── Text extract

The past month has not been an easy one for Gerard Schwarz.
First the Seattle Symphony music director broke his leg and his ankle in a skiing accident, and underwent surgical repair of the ankle. Then came a mammoth, negative story in The New York Times, raking up a couple of years' worth of Seattle Symphony controversy and blaming the maestro. Finally, the past weekend presented a concert schedule that would tax the healthiest of conductors: four successive performances of the mighty Beethoven's Ninth.
You'd think that the current set of subscription concerts, featuring Beethoven's Fifth, might find an exhausted conductor and a cranky orchestra. Instead, Thursday's performance was an exciting affair, with the musicians playing hard, well and attentively for a conductor who didn't seem to have his energy diminished at all by the trip to the podium on crutches and the awkward business of conducting from a stool. A near-capacity audience showed up for the concert and cheered the performance with every evidence of enjoyment.
The program, which opened with Johann Strauss Jr.'s "On the Beautiful Blue Danube" Waltzes, had plenty of Viennese lilt and sway, though the woodwind punctuation of the opening melody was decidedly uncoordinated. (The winds made up for it, though, in a spectacularly lovely passage in the Beethoven's "Andante con moto" movement.)
The young pianist Stewart Goodyear turned in a clear, solid performance of Mozart's Piano Concerto No. 20 in D Minor (K.466). It wasn't the usual young guy's flash-and-dash traversal of the Mozart but instead was a surprisingly sober account that was a model of clarity.
No matter how often one has heard Beethoven's Fifth, it's great to hear a performance of this energy and urgency. There was nothing perfunctory, nothing business-as-usual, about this reading, which brought forth the intensity and grandeur of this classic. What a way to usher in 2008.

────

● **What is asked**
Do these statements agree with the concert review above? For each, answer yes or no and quote the words from the review that settle it.
1. The conductor broke his leg and his ankle while skiing.
2. Only a small audience attended Thursday's concert.
3. Stewart Goodyear gave a flashy performance of the Mozart concerto.

── Recorded information

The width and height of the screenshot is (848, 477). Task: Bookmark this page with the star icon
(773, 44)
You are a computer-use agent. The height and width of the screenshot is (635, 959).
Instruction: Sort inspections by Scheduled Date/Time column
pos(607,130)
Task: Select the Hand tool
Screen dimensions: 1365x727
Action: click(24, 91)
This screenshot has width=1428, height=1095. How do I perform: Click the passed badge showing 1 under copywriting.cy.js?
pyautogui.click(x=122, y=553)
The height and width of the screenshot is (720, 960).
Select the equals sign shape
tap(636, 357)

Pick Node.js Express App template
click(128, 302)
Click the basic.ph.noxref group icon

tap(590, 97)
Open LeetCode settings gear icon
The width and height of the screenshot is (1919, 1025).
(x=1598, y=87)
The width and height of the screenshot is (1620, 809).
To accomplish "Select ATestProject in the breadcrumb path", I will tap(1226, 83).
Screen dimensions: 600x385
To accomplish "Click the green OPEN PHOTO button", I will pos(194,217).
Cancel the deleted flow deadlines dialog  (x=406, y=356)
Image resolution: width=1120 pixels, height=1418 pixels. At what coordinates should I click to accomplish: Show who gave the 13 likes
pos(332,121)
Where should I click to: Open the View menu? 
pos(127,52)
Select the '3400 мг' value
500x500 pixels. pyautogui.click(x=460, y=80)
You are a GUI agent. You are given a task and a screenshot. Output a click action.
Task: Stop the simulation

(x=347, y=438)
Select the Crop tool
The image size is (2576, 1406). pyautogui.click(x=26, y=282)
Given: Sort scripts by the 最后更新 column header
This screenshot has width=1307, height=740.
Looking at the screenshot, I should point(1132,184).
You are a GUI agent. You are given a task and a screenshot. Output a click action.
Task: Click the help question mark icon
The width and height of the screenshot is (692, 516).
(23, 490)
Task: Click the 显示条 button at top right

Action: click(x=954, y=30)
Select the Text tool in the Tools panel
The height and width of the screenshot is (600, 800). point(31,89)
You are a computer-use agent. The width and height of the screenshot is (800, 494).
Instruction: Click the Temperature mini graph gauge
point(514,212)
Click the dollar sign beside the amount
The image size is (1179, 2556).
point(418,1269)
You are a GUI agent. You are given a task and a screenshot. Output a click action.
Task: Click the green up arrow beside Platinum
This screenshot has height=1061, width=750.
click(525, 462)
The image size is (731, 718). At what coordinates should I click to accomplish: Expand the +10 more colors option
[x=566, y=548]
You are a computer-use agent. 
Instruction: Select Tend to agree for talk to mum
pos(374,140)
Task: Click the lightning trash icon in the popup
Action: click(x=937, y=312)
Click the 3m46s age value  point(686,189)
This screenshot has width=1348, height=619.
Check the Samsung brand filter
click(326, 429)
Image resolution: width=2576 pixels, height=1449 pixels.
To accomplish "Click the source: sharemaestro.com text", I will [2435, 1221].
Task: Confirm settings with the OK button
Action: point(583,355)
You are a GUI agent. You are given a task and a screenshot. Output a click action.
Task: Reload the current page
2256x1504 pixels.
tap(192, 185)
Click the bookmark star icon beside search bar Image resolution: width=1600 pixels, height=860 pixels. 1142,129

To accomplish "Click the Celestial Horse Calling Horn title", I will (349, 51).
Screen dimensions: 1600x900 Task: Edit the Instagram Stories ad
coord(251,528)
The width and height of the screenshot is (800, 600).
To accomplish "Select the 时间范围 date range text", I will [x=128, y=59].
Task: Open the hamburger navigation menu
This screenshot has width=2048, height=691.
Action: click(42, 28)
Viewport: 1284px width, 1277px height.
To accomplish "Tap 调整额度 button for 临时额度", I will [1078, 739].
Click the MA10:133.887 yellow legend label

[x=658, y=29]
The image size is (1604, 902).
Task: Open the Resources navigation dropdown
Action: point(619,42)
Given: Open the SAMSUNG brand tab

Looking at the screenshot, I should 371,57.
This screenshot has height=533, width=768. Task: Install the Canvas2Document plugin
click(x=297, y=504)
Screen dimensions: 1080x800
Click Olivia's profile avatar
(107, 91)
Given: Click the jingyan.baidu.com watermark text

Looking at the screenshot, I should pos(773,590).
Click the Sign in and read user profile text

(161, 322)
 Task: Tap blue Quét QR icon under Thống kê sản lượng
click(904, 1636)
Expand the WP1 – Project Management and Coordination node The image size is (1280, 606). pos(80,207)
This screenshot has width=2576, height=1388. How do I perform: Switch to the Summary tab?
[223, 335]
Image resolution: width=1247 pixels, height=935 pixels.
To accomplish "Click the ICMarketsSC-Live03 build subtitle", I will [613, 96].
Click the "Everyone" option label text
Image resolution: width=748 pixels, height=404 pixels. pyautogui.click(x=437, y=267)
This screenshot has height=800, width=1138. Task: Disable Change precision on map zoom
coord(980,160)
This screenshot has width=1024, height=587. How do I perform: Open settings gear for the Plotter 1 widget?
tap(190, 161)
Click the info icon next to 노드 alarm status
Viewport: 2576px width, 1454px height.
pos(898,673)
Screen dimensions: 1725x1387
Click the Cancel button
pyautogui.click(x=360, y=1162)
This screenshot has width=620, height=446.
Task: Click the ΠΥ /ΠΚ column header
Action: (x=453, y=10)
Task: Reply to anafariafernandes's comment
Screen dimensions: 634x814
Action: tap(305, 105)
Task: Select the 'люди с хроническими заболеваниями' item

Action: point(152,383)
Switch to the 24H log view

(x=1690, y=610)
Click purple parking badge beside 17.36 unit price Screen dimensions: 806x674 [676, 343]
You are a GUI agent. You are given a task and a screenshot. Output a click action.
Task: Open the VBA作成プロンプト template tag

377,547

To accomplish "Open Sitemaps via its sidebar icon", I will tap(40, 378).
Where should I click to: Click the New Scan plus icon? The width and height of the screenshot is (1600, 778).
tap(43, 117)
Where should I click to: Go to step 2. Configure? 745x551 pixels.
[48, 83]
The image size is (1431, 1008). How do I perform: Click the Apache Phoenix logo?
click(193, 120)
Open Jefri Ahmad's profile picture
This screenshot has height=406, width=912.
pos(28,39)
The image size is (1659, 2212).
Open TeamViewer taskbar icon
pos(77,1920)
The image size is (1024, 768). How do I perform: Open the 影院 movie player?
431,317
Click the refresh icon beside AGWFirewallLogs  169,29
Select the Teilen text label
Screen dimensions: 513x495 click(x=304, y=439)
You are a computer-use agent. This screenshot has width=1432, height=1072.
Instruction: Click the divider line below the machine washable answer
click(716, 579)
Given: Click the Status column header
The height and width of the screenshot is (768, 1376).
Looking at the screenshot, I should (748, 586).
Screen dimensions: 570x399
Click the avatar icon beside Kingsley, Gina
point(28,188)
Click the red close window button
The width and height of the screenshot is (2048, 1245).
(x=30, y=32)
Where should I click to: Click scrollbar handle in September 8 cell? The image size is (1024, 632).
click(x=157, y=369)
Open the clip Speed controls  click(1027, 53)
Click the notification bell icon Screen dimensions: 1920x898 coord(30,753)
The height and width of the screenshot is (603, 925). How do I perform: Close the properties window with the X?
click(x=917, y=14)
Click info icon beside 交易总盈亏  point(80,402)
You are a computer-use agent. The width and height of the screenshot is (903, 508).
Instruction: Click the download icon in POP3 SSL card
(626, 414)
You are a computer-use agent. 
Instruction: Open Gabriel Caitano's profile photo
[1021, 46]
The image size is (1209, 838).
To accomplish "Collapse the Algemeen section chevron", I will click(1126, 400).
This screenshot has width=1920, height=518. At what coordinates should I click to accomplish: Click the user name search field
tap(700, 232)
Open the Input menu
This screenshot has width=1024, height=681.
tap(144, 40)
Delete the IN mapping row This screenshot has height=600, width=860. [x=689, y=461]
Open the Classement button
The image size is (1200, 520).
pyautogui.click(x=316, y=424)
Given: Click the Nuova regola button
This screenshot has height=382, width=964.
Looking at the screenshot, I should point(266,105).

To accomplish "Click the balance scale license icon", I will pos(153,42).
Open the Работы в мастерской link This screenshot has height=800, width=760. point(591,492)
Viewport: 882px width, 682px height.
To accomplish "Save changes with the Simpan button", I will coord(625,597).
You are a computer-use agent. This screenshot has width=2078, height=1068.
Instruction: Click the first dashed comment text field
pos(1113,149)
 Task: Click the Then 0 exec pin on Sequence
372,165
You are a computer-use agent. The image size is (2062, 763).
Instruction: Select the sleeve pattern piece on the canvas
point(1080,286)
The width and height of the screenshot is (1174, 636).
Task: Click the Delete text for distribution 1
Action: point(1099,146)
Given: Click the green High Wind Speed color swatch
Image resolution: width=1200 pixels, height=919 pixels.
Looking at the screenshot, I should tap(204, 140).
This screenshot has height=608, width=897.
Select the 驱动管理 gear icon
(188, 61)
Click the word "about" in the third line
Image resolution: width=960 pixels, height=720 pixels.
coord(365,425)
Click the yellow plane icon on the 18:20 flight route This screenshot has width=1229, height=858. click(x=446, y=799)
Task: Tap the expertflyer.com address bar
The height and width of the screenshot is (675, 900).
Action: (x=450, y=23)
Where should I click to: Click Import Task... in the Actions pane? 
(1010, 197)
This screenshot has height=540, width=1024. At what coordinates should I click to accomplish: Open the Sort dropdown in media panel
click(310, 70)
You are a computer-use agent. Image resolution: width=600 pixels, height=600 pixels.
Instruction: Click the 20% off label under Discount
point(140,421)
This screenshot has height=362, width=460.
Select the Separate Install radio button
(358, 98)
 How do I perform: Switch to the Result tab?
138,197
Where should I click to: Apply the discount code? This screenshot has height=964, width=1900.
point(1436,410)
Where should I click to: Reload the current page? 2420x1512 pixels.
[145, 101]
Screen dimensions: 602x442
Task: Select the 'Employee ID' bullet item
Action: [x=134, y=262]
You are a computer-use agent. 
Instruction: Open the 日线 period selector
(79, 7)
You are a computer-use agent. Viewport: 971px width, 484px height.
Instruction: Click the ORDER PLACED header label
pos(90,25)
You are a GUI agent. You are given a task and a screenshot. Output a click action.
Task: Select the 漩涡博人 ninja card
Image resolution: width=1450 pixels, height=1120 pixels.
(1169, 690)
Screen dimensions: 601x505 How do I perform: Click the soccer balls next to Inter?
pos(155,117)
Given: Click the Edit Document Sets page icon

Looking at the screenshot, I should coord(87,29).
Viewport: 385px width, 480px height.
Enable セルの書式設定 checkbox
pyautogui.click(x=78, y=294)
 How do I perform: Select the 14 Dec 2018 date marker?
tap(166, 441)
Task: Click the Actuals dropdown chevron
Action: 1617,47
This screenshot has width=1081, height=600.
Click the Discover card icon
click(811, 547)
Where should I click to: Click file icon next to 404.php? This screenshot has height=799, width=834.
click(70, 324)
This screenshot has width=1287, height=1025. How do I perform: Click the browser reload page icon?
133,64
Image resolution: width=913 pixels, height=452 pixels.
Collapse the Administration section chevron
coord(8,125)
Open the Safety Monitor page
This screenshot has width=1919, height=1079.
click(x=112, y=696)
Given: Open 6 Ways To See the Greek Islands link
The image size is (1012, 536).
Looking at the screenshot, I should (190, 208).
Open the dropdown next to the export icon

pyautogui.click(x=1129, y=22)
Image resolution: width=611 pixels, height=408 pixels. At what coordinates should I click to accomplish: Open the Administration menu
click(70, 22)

────

● **Reply**
1. Yes: "broke his leg and his ankle in a skiing accident"
2. No: "A near-capacity audience showed up for the concert"
3. No: "It wasn't the usual young guy's flash-and-dash traversal of the Mozart but instead was a surprisingly sober account that was a model of clarity."